Copia sin cambios la parte del fragmento sobre las drogas «legales» que va entre "Un ejemplo muy" y "que la enfermedad.", ambos incluidos.

• **FRAGMENTO PROPORCIONADO**:
.....
Una vez se entra en la espiral de las drogas «legales» es muy difícil desengancharse. El mal original va dando paso a sucesivos males, y casi siempre se deja intacta la causa de todos ellos: nos conformamos con aplacar los síntomas, con ir poniendo parche sobre parche.

Un ejemplo muy claro es lo que ocurre con la acidez de estómago. En vez de corregir la dieta, millones de pacientes intentan combatirla con la ayuda de antiácidos «suaves» para los que no se precisa receta. Recientes estudios han demostrado su posible relación con el preocupante aumento de adenocarcinomas o tumores en el esófago... Peor el remedio que la enfermedad.

El fracaso de la medicina convencional y la apertura a otros estilos de vida están provocando en los últimos años una fuga hacia las terapias alternativas. Al menos uno de cada tres americanos recurre a ellas.
.....
• **DATOS PROPORCIONADOS**:

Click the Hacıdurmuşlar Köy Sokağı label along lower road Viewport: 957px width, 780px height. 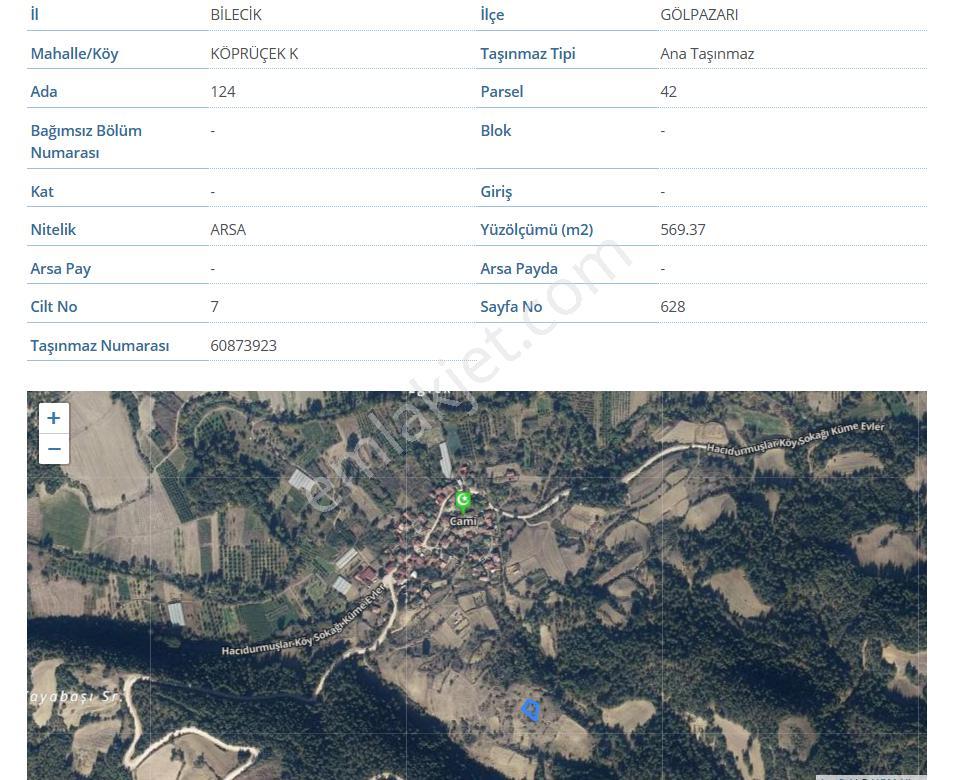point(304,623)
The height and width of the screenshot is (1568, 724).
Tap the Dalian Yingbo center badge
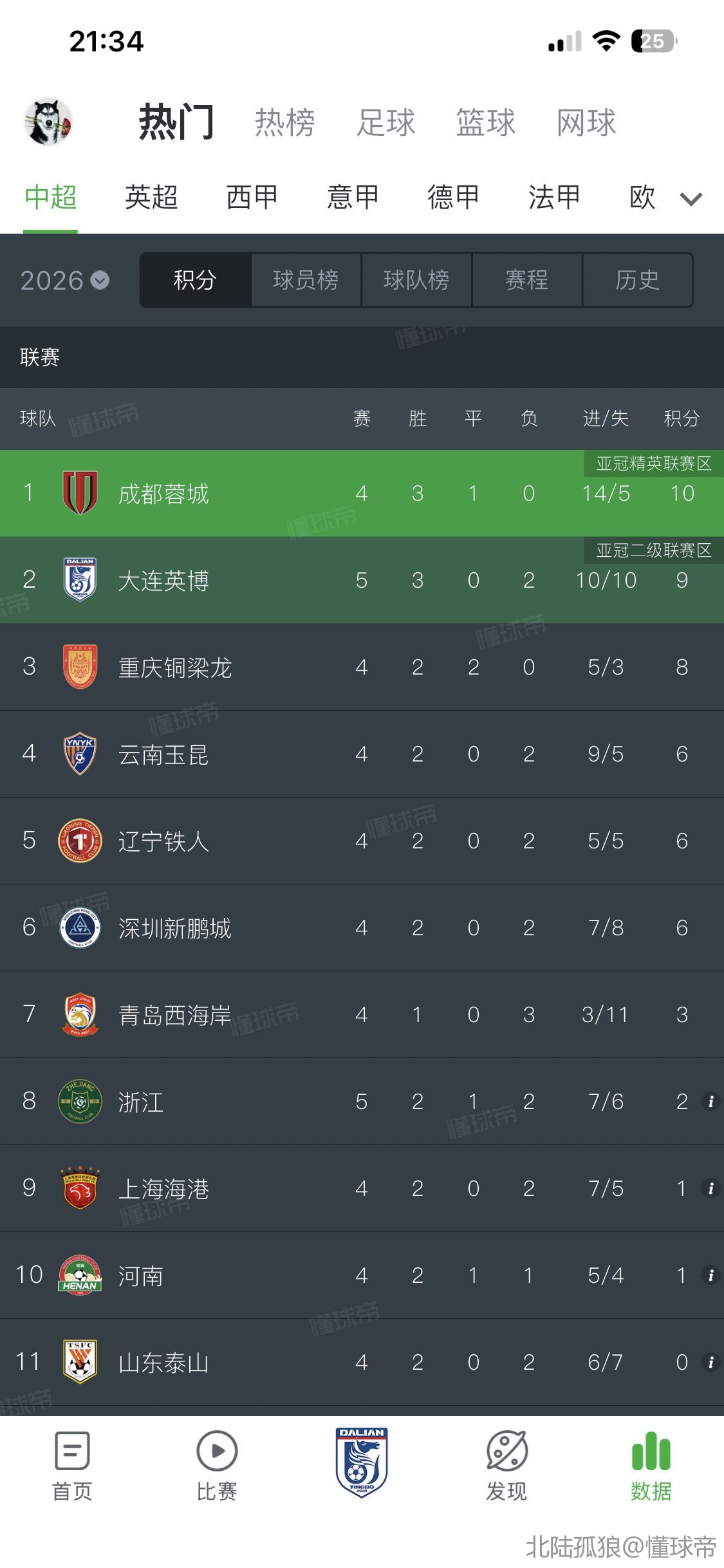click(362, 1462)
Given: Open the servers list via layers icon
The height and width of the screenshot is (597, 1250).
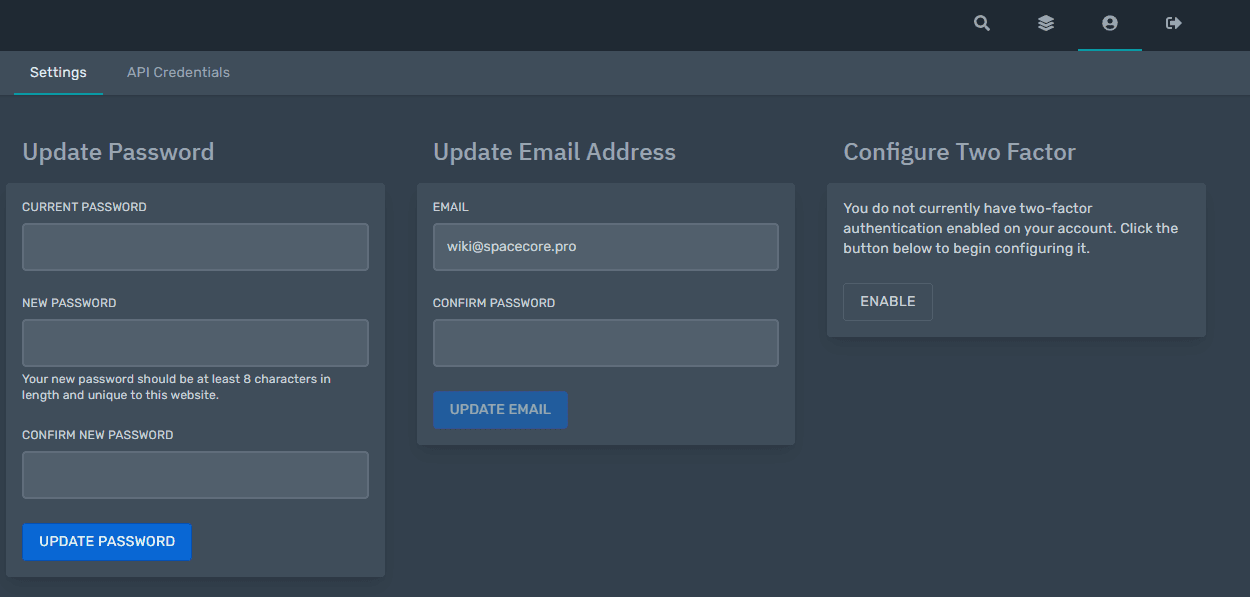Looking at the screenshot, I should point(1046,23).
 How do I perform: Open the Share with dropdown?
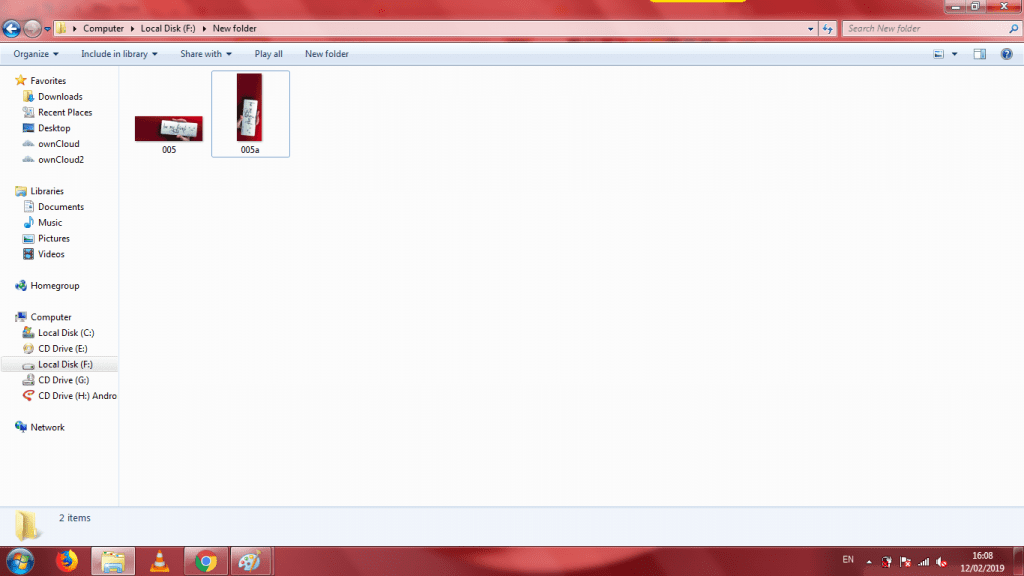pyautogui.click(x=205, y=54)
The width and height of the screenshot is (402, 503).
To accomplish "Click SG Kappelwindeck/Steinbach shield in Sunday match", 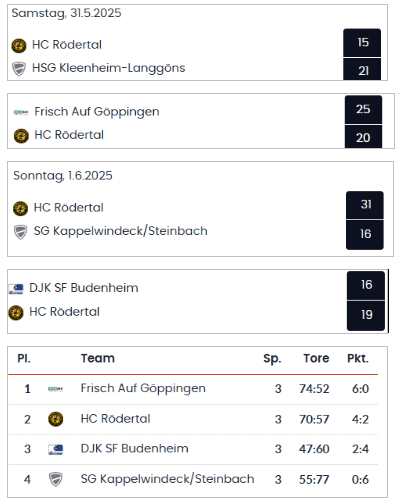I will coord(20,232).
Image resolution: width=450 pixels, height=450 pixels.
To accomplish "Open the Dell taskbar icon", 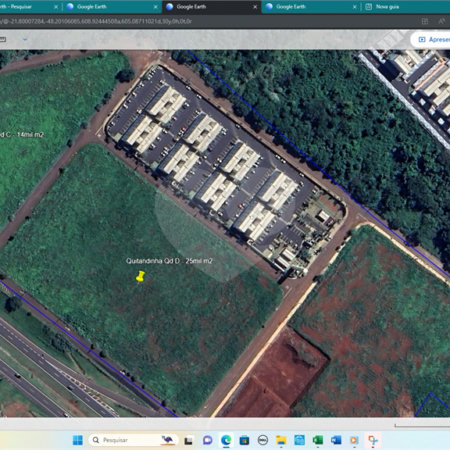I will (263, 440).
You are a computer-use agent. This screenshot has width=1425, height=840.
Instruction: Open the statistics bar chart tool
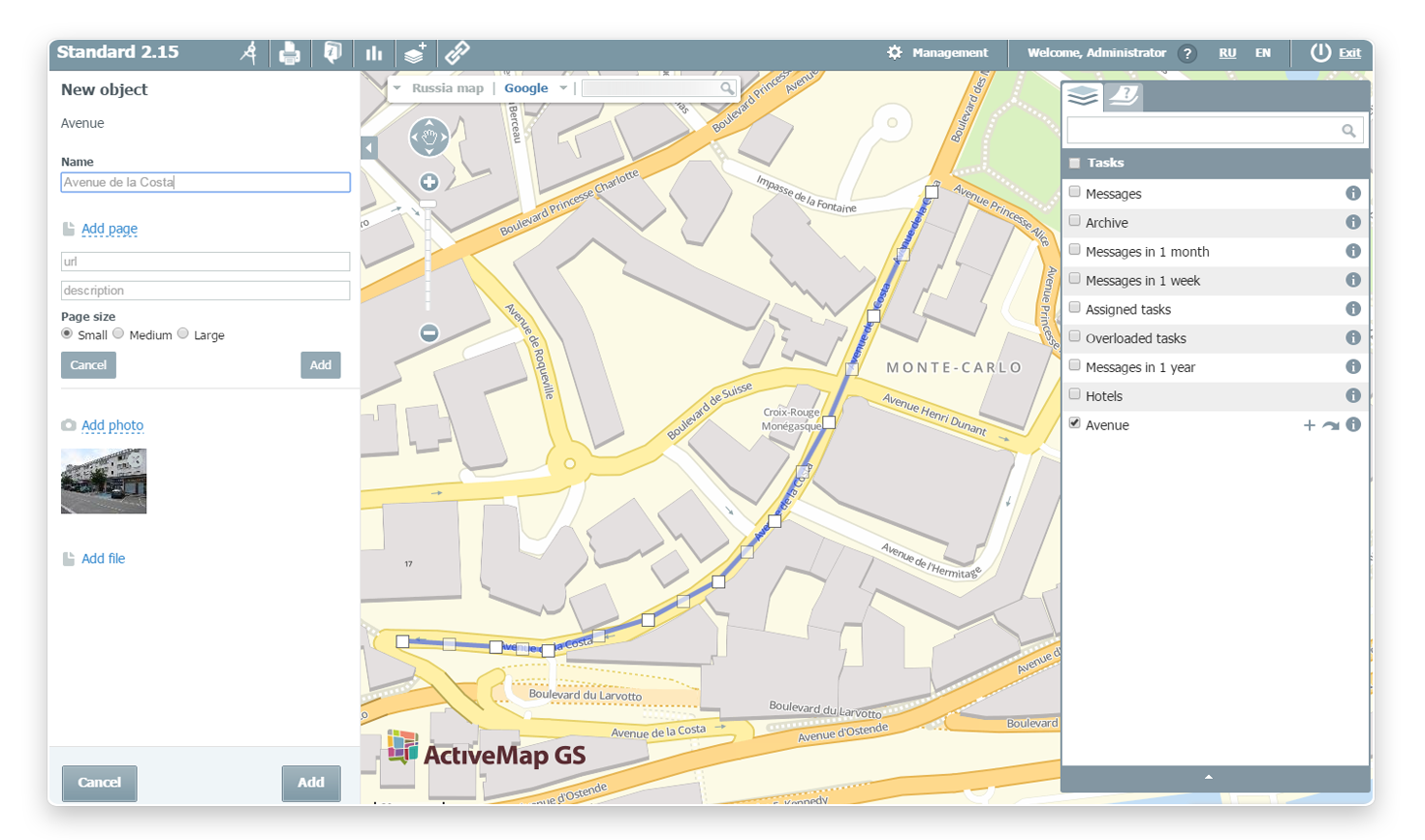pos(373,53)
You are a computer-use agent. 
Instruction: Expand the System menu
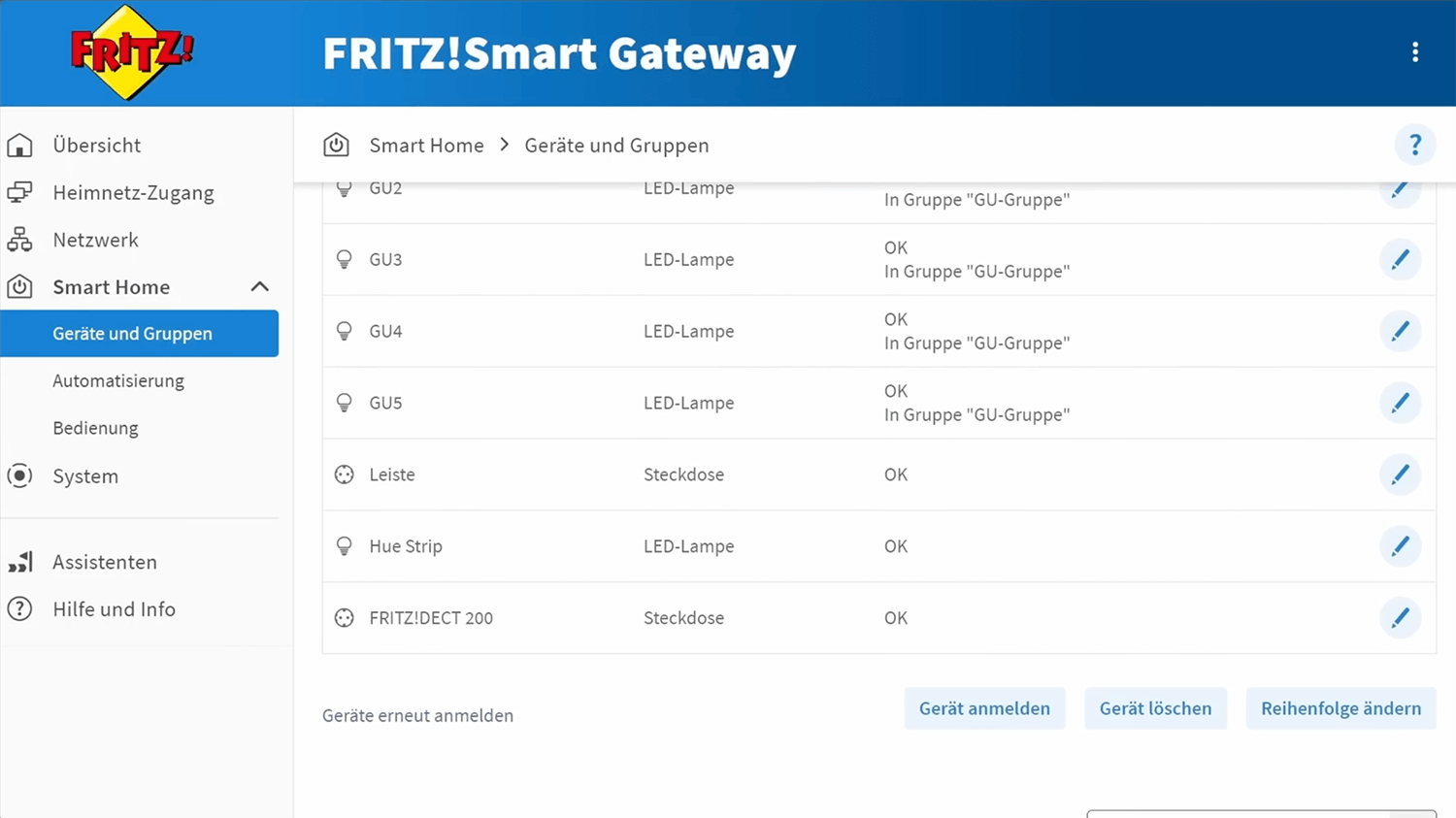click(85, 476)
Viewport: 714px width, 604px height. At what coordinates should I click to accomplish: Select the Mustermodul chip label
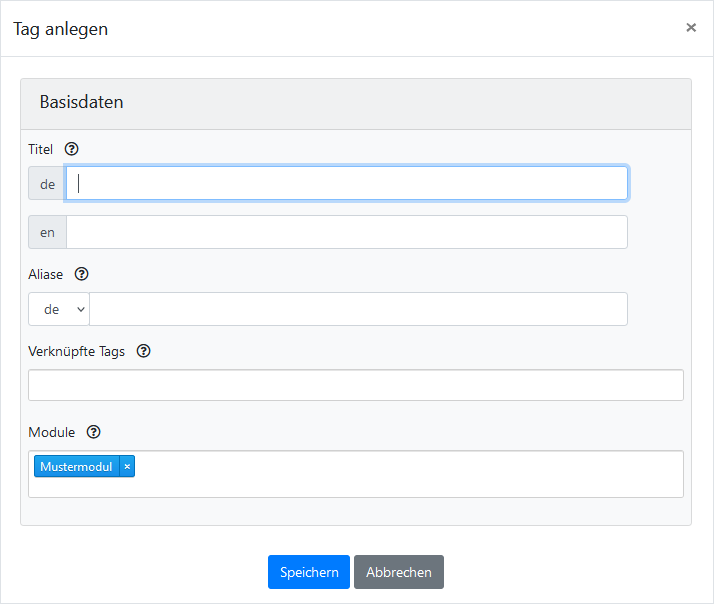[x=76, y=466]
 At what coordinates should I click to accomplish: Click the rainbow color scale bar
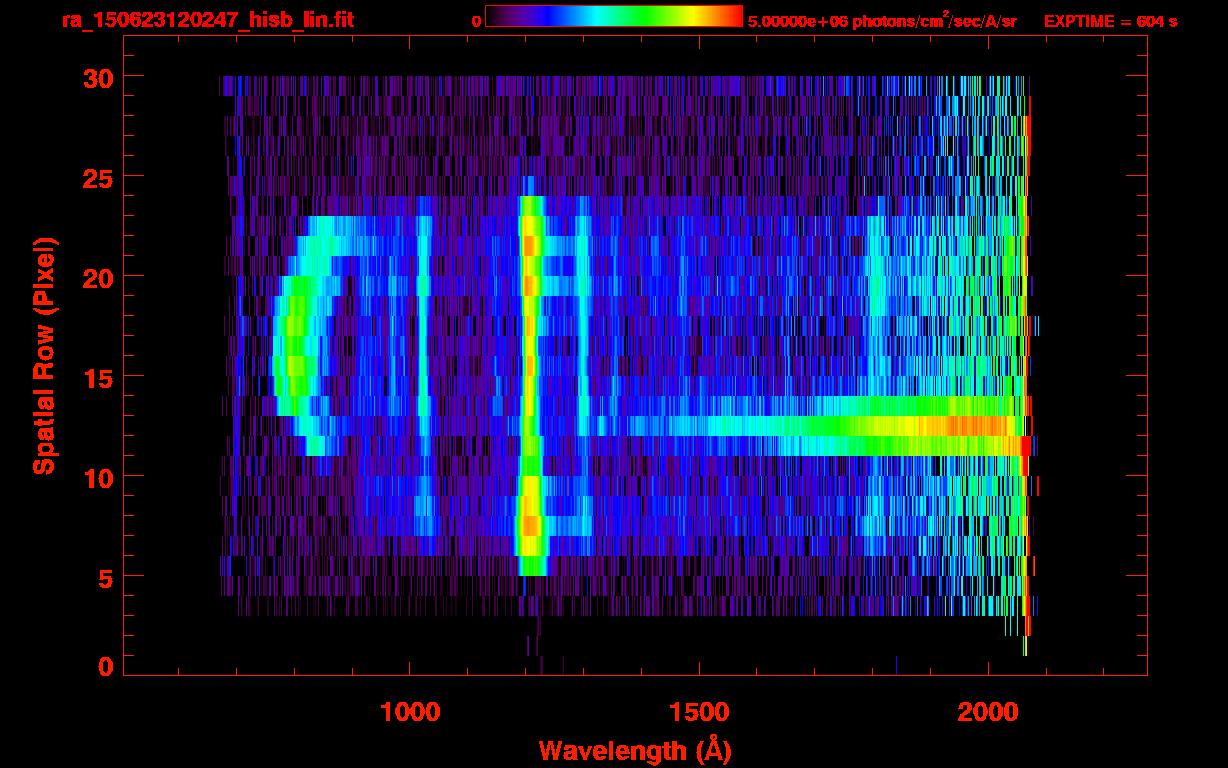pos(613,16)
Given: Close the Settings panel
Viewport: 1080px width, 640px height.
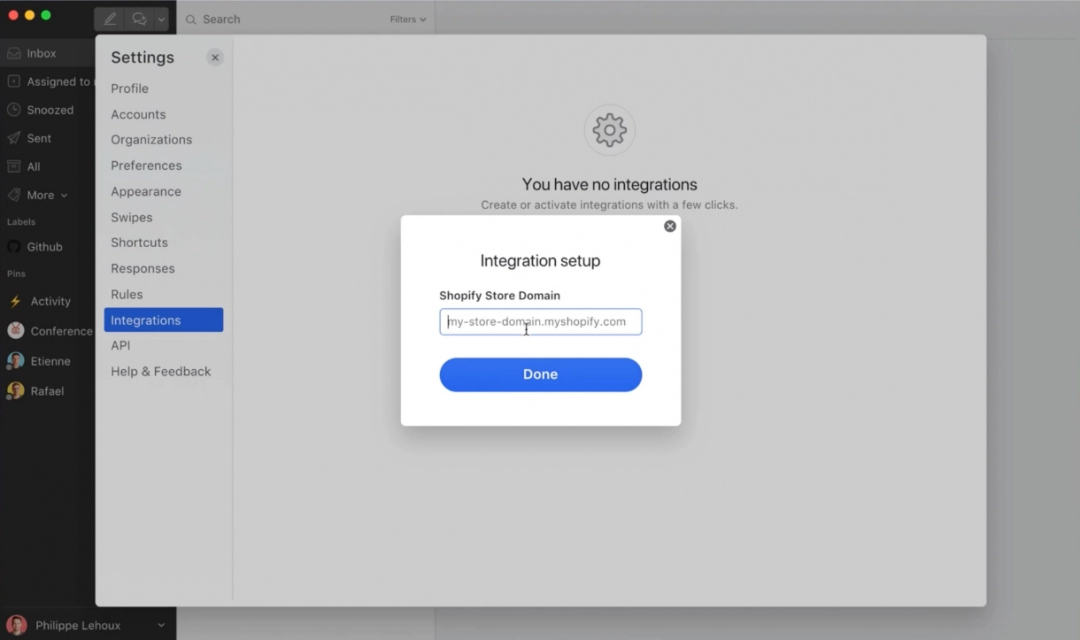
.....
• **TU RESPUESTA**:
Un ejemplo muy claro es lo que ocurre con la acidez de estómago. En vez de corregir la dieta, millones de pacientes intentan combatirla con la ayuda de antiácidos «suaves» para los que no se precisa receta. Recientes estudios han demostrado su posible relación con el preocupante aumento de adenocarcinomas o tumores en el esófago... Peor el remedio que la enfermedad.